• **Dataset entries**
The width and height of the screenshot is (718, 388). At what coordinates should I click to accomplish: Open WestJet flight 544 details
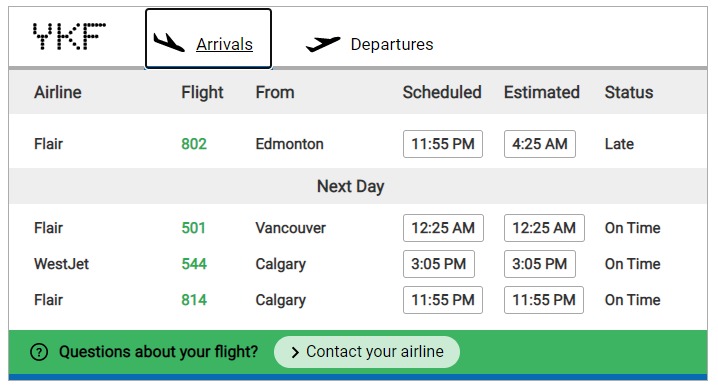click(194, 264)
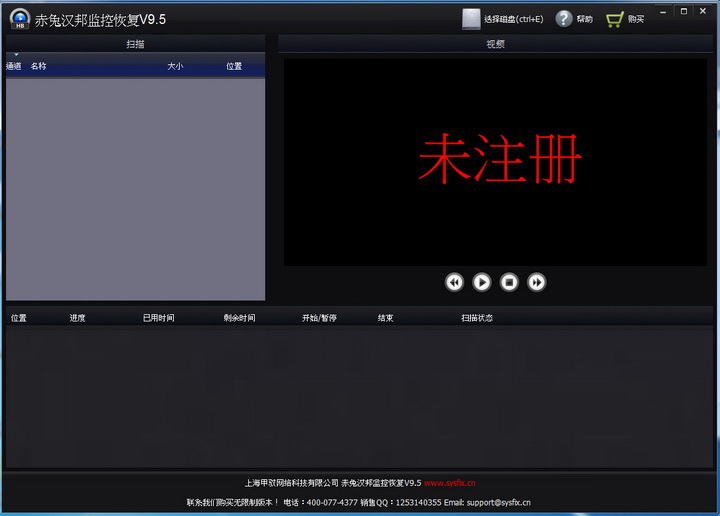The height and width of the screenshot is (516, 720).
Task: Click the 进度 progress column header
Action: [x=77, y=318]
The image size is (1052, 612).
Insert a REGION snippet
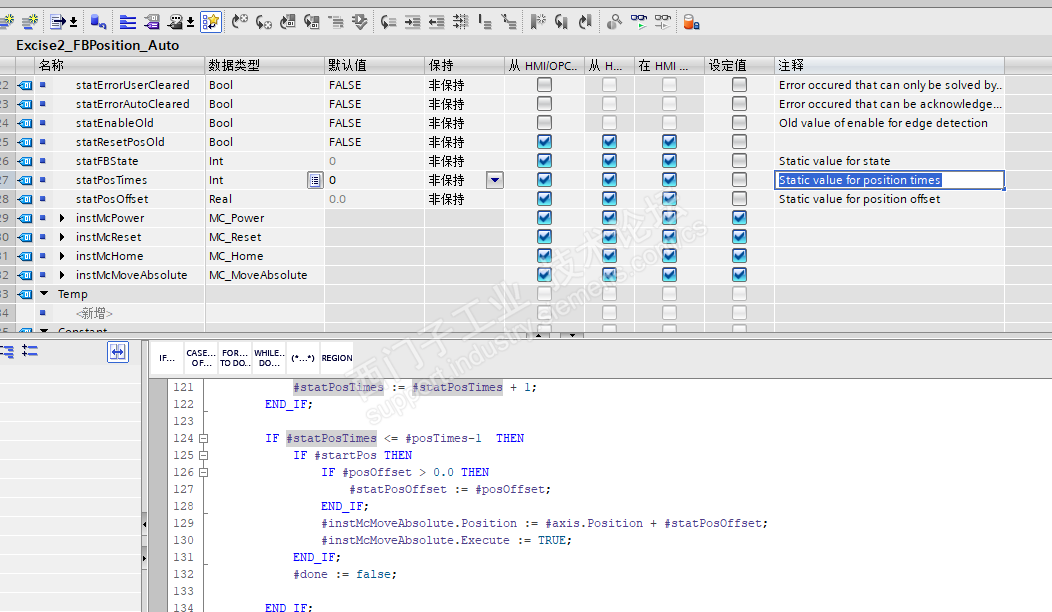[337, 357]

• **What this task involves**
Restate word for word, and only, the lines from the line that contains "The image size is (1052, 612)." through the end of the data, both included; pictures are not part of the copy.

• **Exercise output**
The image size is (1052, 612).
Insert a REGION snippet
[337, 357]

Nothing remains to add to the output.